Material for this task –
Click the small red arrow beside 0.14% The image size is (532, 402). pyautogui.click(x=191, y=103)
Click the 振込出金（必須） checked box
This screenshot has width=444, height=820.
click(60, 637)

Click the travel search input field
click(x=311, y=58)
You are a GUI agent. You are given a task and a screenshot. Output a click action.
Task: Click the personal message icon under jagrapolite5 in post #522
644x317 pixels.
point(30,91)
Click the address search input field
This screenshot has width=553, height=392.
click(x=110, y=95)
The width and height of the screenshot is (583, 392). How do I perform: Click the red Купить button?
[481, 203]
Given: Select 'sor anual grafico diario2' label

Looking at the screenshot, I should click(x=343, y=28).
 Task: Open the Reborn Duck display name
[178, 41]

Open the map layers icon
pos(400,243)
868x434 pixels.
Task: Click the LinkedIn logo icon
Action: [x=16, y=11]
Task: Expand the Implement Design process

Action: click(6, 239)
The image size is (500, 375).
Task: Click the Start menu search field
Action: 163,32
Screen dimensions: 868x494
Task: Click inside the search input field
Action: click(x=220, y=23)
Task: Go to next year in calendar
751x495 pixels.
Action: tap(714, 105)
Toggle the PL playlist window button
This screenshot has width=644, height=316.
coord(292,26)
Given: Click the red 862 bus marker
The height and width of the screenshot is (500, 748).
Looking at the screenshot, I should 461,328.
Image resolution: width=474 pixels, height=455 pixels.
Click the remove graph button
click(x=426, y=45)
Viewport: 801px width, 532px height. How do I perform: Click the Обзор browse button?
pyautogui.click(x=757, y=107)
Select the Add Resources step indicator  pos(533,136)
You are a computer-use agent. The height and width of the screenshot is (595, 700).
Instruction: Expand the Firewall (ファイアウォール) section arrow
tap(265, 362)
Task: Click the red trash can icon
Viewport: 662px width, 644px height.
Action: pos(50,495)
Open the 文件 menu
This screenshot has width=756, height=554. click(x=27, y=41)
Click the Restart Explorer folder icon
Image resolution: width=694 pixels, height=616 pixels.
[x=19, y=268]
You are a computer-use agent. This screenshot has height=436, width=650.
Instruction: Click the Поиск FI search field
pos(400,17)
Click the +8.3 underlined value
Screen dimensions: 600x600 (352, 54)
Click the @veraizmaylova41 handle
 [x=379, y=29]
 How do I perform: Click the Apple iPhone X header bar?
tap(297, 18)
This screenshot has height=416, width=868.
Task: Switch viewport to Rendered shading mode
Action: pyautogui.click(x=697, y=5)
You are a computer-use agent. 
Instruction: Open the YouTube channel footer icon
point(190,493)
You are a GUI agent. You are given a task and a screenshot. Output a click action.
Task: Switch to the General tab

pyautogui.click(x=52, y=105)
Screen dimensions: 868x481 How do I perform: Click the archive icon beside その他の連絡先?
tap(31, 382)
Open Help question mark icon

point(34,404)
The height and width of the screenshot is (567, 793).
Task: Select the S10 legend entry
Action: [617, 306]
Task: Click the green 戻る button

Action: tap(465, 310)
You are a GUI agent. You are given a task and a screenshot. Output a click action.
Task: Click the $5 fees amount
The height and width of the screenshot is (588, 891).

Task details –
Write all the data out again, word for word.

Result of this task –
Click the small red arrow beside 0.14% The image size is (532, 402). pyautogui.click(x=191, y=103)
Click the 振込出金（必須） checked box
This screenshot has width=444, height=820.
click(60, 637)

Click the travel search input field
click(x=311, y=58)
You are a GUI agent. You are given a task and a screenshot. Output a click action.
Task: Click the personal message icon under jagrapolite5 in post #522
644x317 pixels.
point(30,91)
Click the address search input field
This screenshot has width=553, height=392.
click(x=110, y=95)
The width and height of the screenshot is (583, 392). How do I perform: Click the red Купить button?
[481, 203]
Given: Select 'sor anual grafico diario2' label

Looking at the screenshot, I should click(x=343, y=28).
 Task: Open the Reborn Duck display name
[178, 41]

Open the map layers icon
pos(400,243)
868x434 pixels.
Task: Click the LinkedIn logo icon
Action: [x=16, y=11]
Task: Expand the Implement Design process

Action: click(6, 239)
The image size is (500, 375).
Task: Click the Start menu search field
Action: 163,32
Screen dimensions: 868x494
Task: Click inside the search input field
Action: click(x=220, y=23)
Task: Go to next year in calendar
751x495 pixels.
Action: tap(714, 105)
Toggle the PL playlist window button
This screenshot has width=644, height=316.
coord(292,26)
Given: Click the red 862 bus marker
The height and width of the screenshot is (500, 748).
Looking at the screenshot, I should 461,328.
Image resolution: width=474 pixels, height=455 pixels.
Click the remove graph button
click(x=426, y=45)
Viewport: 801px width, 532px height. How do I perform: Click the Обзор browse button?
pyautogui.click(x=757, y=107)
Select the Add Resources step indicator  pos(533,136)
You are a computer-use agent. The height and width of the screenshot is (595, 700).
Instruction: Expand the Firewall (ファイアウォール) section arrow
tap(265, 362)
Task: Click the red trash can icon
Viewport: 662px width, 644px height.
Action: pos(50,495)
Open the 文件 menu
This screenshot has width=756, height=554. click(x=27, y=41)
Click the Restart Explorer folder icon
Image resolution: width=694 pixels, height=616 pixels.
[x=19, y=268]
You are a computer-use agent. This screenshot has height=436, width=650.
Instruction: Click the Поиск FI search field
pos(400,17)
Click the +8.3 underlined value
Screen dimensions: 600x600 (352, 54)
Click the @veraizmaylova41 handle
 [x=379, y=29]
 How do I perform: Click the Apple iPhone X header bar?
tap(297, 18)
This screenshot has height=416, width=868.
Task: Switch viewport to Rendered shading mode
Action: pyautogui.click(x=697, y=5)
You are a computer-use agent. 
Instruction: Open the YouTube channel footer icon
point(190,493)
You are a GUI agent. You are given a task and a screenshot. Output a click action.
Task: Switch to the General tab

pyautogui.click(x=52, y=105)
Screen dimensions: 868x481 How do I perform: Click the archive icon beside その他の連絡先?
tap(31, 382)
Open Help question mark icon

point(34,404)
The height and width of the screenshot is (567, 793).
Task: Select the S10 legend entry
Action: [617, 306]
Task: Click the green 戻る button

Action: tap(465, 310)
You are a GUI agent. You are given a task and a screenshot. Output a click action.
Task: Click the $5 fees amount
The height and width of the screenshot is (588, 891).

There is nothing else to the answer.